▸ What is required
Each line below that holds the string "Remove" counts once; report the total and nothing else.

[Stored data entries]
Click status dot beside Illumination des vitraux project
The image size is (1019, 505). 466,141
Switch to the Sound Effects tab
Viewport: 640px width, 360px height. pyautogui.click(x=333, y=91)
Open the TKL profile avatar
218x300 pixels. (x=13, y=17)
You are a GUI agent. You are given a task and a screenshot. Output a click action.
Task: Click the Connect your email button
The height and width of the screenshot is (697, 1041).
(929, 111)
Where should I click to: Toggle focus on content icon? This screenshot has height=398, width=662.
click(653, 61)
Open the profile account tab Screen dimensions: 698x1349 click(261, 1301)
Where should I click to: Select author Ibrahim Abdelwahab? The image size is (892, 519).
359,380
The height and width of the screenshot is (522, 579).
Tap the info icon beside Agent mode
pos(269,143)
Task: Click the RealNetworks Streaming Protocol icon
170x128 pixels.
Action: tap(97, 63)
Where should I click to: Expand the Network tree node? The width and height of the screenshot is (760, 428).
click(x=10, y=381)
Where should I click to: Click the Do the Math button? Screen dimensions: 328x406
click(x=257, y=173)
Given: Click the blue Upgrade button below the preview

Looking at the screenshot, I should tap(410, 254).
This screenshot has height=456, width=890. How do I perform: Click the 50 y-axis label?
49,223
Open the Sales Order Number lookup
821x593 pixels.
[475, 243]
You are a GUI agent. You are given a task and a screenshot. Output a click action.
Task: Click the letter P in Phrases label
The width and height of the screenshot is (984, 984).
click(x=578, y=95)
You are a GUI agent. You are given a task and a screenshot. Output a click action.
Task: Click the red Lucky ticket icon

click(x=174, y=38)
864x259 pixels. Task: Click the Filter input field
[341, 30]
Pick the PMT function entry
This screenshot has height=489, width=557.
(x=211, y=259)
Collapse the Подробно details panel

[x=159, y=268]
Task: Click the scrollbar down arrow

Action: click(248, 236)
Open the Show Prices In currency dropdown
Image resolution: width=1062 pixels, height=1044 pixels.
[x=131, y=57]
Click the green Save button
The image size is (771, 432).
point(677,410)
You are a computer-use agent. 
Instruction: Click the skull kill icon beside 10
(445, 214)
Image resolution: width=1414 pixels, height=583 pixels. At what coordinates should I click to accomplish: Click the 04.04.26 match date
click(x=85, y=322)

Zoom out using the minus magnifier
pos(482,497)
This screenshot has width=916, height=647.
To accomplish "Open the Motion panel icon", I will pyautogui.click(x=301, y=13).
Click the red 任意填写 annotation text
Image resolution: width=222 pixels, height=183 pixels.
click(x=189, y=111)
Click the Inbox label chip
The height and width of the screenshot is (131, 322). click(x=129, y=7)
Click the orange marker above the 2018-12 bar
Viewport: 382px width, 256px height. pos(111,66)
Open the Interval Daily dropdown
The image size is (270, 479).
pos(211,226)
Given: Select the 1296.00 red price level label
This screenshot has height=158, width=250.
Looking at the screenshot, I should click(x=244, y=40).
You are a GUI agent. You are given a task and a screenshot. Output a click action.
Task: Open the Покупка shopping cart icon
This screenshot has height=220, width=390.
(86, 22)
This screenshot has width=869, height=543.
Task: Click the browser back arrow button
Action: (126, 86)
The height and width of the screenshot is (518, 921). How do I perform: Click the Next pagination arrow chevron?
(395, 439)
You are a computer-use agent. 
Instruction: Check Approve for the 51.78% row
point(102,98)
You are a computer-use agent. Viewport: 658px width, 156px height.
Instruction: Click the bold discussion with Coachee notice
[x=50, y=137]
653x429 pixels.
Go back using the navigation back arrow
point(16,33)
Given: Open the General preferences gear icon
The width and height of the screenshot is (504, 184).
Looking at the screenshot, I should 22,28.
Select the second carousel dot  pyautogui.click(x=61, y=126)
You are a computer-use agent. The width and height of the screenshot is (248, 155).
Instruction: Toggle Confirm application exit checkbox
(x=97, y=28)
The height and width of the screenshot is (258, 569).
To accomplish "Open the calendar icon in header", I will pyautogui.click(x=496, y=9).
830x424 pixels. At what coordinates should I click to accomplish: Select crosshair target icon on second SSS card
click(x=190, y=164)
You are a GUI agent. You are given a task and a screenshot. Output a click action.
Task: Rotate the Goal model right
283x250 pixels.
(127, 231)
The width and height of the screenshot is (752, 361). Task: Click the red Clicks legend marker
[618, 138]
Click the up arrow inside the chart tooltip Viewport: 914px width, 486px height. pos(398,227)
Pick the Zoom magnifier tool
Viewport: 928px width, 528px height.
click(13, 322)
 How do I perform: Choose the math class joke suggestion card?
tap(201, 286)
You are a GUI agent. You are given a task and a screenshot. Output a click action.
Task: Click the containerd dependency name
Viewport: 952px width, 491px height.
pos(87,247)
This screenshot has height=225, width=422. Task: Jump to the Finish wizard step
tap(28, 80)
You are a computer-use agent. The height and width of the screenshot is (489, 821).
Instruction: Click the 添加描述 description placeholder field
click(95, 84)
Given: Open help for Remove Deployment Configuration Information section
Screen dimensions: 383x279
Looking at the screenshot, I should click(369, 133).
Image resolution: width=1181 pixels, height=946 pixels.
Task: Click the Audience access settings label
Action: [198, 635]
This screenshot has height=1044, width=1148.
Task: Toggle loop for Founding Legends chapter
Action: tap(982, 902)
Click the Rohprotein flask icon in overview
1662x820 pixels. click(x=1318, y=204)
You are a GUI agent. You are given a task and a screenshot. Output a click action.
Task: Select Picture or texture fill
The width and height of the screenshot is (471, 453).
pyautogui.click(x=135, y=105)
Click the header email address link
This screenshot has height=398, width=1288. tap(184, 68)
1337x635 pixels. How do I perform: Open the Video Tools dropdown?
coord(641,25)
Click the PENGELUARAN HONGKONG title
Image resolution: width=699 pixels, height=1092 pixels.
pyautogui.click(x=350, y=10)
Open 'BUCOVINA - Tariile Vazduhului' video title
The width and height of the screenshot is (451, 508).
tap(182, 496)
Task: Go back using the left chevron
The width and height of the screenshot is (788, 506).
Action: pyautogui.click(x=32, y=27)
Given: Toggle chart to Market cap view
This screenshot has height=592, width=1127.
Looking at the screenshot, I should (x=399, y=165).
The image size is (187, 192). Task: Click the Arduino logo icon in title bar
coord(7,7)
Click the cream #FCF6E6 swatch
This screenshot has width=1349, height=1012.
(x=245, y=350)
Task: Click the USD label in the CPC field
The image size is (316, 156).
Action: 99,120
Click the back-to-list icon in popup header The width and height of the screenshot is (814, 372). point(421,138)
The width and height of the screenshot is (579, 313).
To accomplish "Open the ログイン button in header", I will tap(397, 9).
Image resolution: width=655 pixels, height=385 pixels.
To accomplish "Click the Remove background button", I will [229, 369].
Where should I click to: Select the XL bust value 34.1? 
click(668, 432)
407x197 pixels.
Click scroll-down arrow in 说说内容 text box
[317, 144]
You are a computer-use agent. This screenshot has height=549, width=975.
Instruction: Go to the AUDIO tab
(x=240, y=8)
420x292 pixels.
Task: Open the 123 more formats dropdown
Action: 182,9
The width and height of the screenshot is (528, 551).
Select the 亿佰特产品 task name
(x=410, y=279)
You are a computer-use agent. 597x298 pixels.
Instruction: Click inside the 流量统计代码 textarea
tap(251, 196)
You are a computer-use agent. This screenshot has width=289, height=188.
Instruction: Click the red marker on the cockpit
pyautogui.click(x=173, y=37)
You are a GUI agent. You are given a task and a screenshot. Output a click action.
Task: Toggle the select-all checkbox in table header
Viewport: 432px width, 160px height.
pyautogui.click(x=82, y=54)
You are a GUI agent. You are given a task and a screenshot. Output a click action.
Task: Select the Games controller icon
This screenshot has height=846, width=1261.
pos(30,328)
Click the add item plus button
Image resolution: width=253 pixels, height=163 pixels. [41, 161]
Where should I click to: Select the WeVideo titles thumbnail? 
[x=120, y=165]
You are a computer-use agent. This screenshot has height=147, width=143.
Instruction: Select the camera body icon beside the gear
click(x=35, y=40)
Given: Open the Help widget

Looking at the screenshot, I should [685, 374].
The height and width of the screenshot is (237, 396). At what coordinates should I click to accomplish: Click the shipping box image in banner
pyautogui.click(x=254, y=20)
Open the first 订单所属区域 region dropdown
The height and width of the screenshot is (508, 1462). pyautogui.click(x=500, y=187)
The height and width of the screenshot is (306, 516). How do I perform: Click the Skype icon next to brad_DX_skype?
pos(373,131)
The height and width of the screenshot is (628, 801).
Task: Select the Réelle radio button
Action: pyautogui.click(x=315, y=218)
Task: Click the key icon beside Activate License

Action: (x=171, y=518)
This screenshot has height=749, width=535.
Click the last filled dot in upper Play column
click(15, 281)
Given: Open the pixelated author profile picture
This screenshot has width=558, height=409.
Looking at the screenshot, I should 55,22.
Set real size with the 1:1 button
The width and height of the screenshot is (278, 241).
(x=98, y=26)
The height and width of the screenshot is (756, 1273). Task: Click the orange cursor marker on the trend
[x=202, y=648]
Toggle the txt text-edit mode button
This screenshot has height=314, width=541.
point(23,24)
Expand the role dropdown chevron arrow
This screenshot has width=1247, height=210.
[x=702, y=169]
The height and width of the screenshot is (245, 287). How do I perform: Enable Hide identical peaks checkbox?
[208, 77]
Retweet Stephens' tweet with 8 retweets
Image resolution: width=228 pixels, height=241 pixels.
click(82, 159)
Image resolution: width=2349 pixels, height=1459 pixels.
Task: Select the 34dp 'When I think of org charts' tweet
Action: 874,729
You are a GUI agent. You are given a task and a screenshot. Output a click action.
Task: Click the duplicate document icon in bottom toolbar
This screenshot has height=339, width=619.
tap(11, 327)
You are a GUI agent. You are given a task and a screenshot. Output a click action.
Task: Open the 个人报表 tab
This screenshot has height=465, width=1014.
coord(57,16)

▸ Response area
2